(ARGENTINA).- “Para mí lo que debió haber hecho el presidente de River para evitar este quilombo, un quilombo que se magnificó por los resultados negativos de River —si no, nadie iba a hablar de Cantilo, estoy completamente seguro—, era entrenar a contraturno en el River Camp y a otra cosa, mariposa”. La frase es de Renzo Pantich, que volvió a cuestionar el manejo del conflicto de los futbolistas apartados en el predio de Cantilo y sostuvo que el club pudo haber desactivado el problema con una decisión simple.
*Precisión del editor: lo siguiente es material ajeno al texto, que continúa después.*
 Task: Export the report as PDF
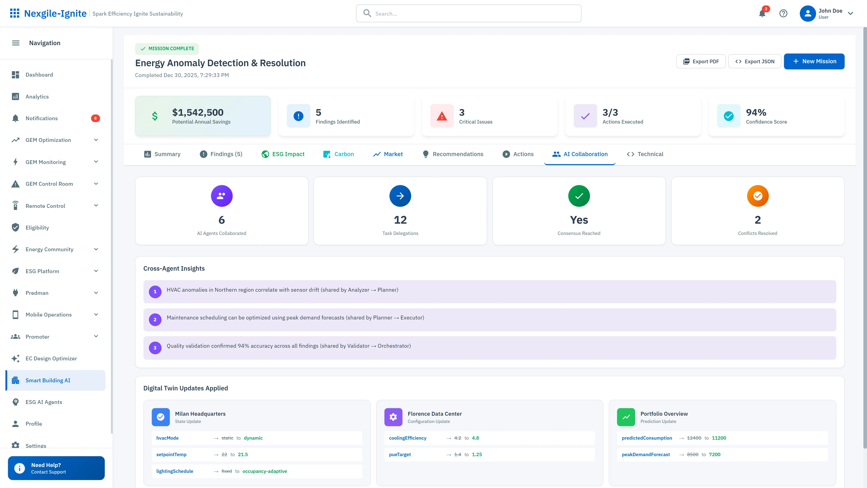pos(701,61)
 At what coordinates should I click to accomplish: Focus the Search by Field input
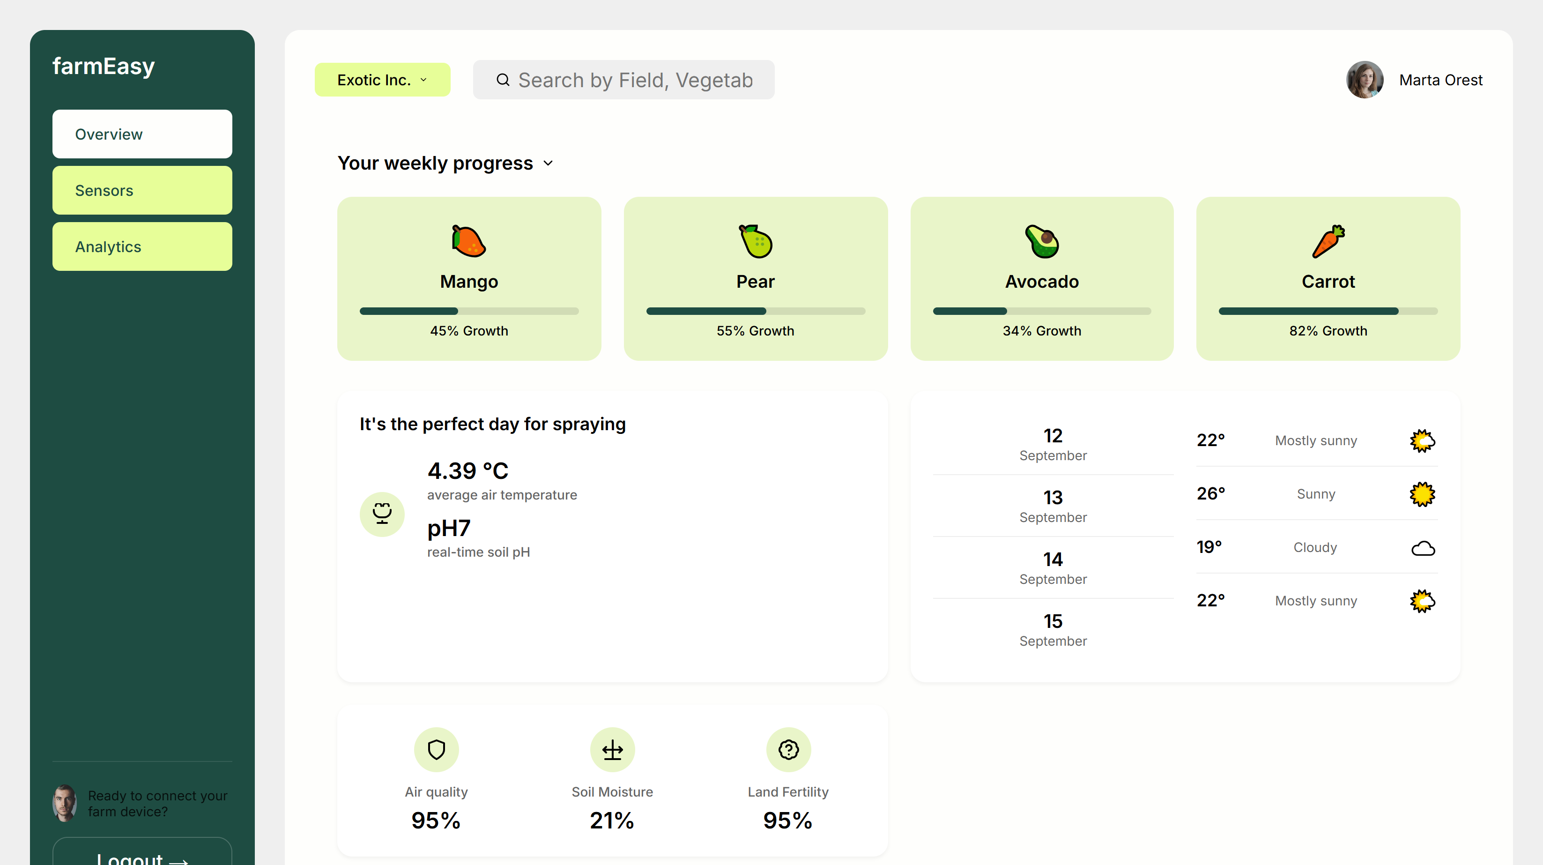pos(635,80)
Su análisis llegó después de que el propio presidente, Stefano Di Carlo, reconociera públicamente un error en la forma en que se marginó a los jugadores.
Pantich remarcó que planteó esa salida antes de que hablaran Di Carlo y Rodolfo D’Onofrio, y recordó que el mandatario terminó recogiendo la idea. “Me equivoqué”, había admitido Di Carlo, según relató Pantich, quien señaló que luego se les ofreció a los apartados entrenar a contraturno en el River Camp. Para el periodista, esa era la solución desde el primer día y el conflicto sólo se magnificó por la racha negativa del equipo.
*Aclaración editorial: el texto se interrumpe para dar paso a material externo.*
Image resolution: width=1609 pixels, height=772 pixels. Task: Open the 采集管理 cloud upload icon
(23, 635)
Sobre las instalaciones, Pantich separó lo que considera exagerado de lo que sí reclama: “Muchachos, las canchas son de primer nivel. De hecho, sus compañeros, sus excompañeros, los que están en el primer equipo de River, en dos meses van a tener el predio Cantilo”. En su visión, las canchas nunca fueron el problema real de la medida.
El punto que sí le discute al club es el vestuario. “Acá lo grave era que se cambiaban, en vez de un vestuario de Primera División, en un container. Un container bien equipado, bien preparado”, describió Pantich, que aclaró que no le parece indicado que jugadores de River se cambien ahí, “porque siguen perteneciendo a River”, aunque tampoco lo considera un escándalo.
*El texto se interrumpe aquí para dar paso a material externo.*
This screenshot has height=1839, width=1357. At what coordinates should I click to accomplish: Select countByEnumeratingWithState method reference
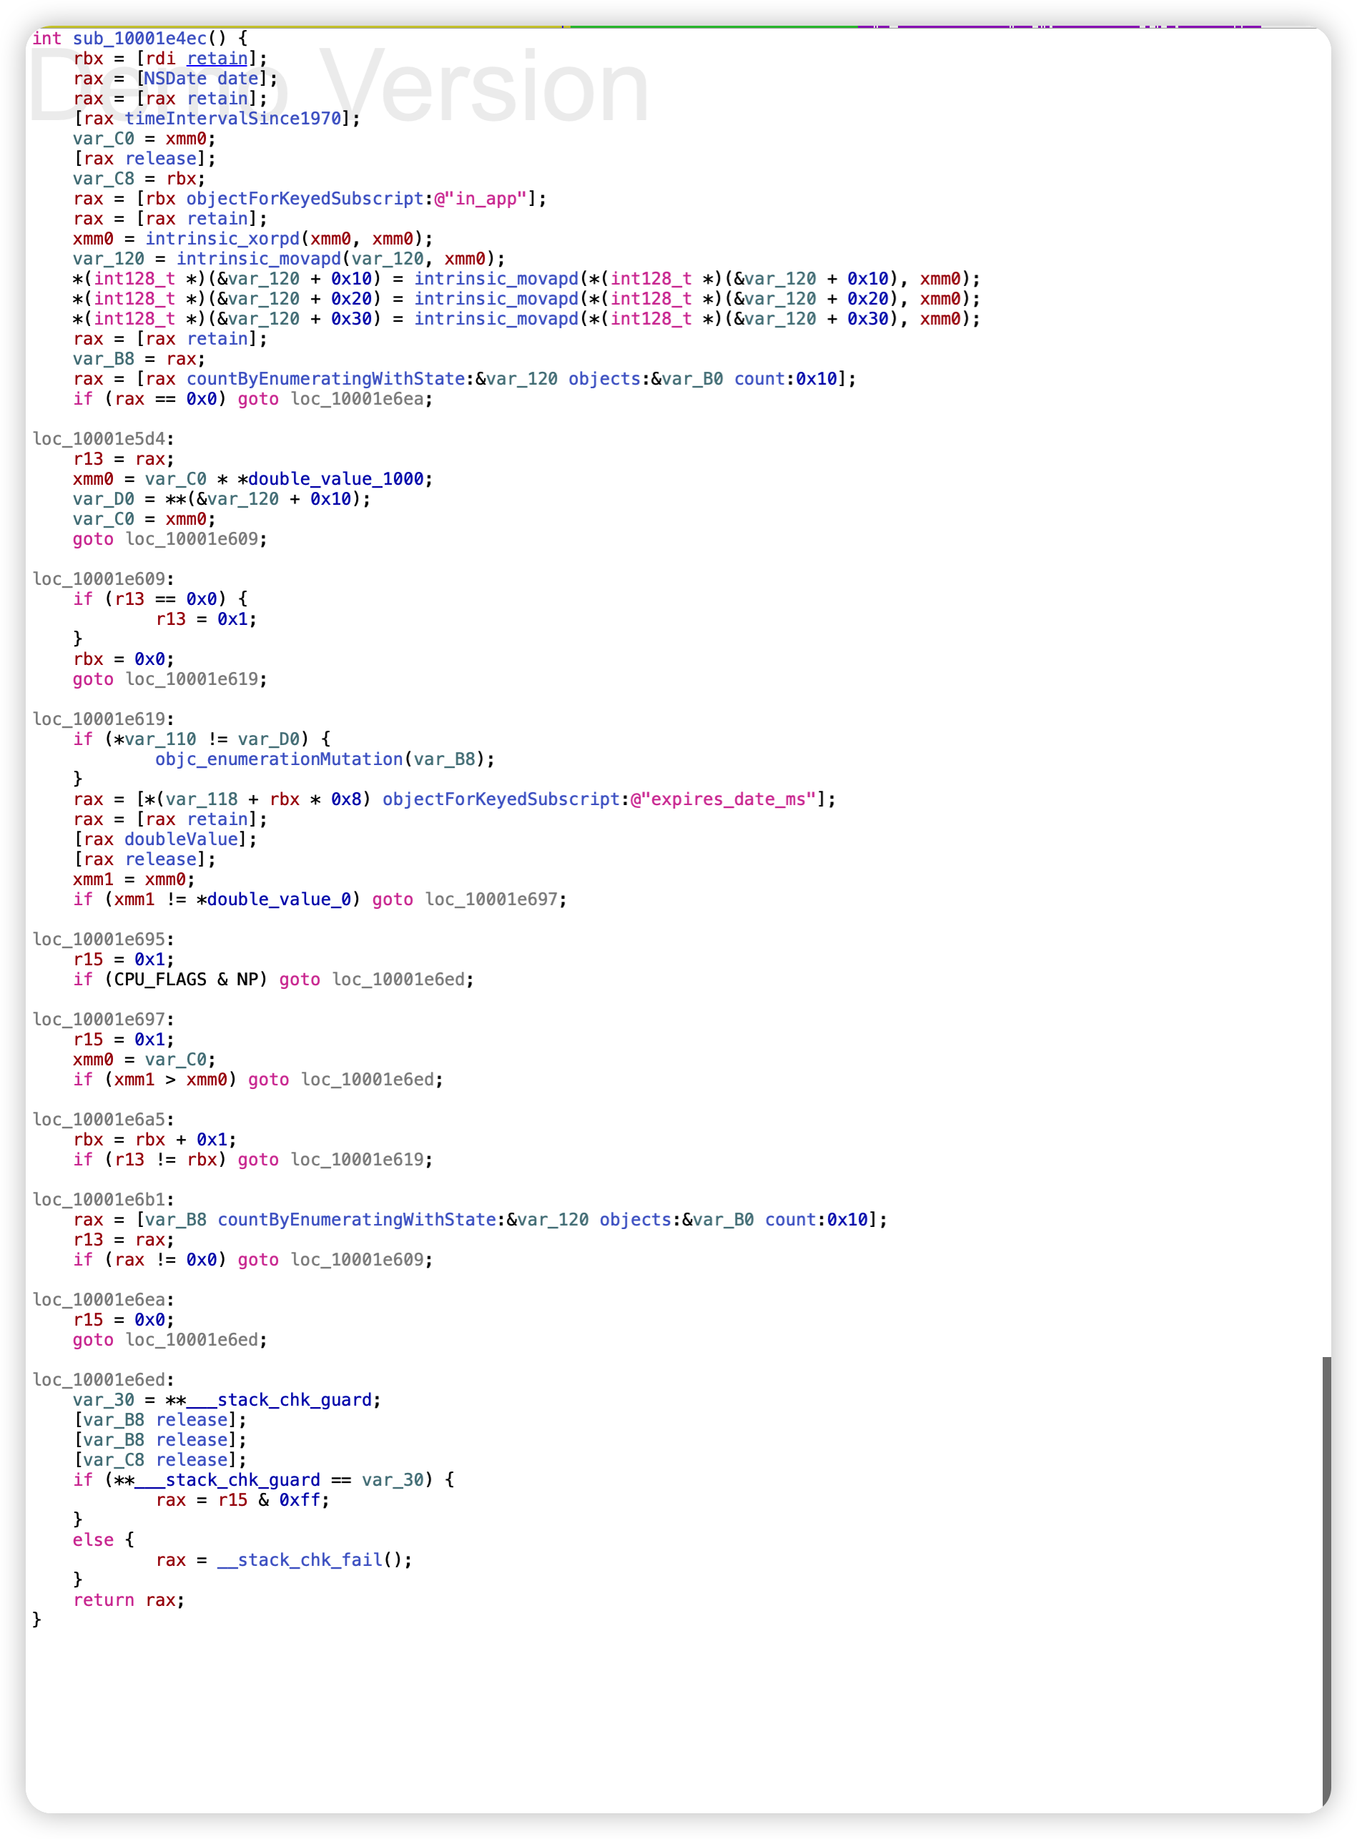(324, 379)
El conductor fue más lejos y desarmó el relato de sufrimiento que, a su criterio, montaron los protagonistas: “cobraban a principio de mes, todos los mismos días, un sueldo importantísimo, 20 palos cobraban y entrenaban dos veces por día, dos horas por día”, enumeró. Y remató: “Muchachos, dos horas por día entrenaban. Déjense de jorobar. Te quieren pintar como que Cantilo era la Franja de Gaza”.
El silencio roto de Matías Viña
Uno de los jugadores apartados, Matías Viña, rompió el silencio y habló largo sobre su situación. “Yo siempre fui un profesional por ahí también. Siempre que me precisó, a disposición”, sostuvo el lateral izquierdo, quien contó que estuvo a disposición de rescindir contrato para volver a Brasil, que no se puso de acuerdo con Flamengo y que su salida se terminó de resolver el último día del mercado de pases.
Viña también apuntó contra la dirigencia: “Para mí es un gran club, más que trabaja dentro del club. Dirigentes que no están a la altura del nivel de la institución que están manejando. Tanto así que contrato por fin de año y que está pagando un salario, no se puede entender”. Y amplió el reclamo más allá de su caso: “No solo por mí, 14 caras que estaban también entrenando conmigo. Una situación difícil”.
Pantich le reconoció al defensor un grado de razón, en línea con lo que admitió Di Carlo, aunque le reprochó el rendimiento deportivo: para Renzo Pantich, Viña jugó bien un único partido, contra Central, y después alternó entre la relegación y las lesiones. El propio periodista avisó, además, que el plantel profesional tendrá a pleno el predio Cantilo en dos meses.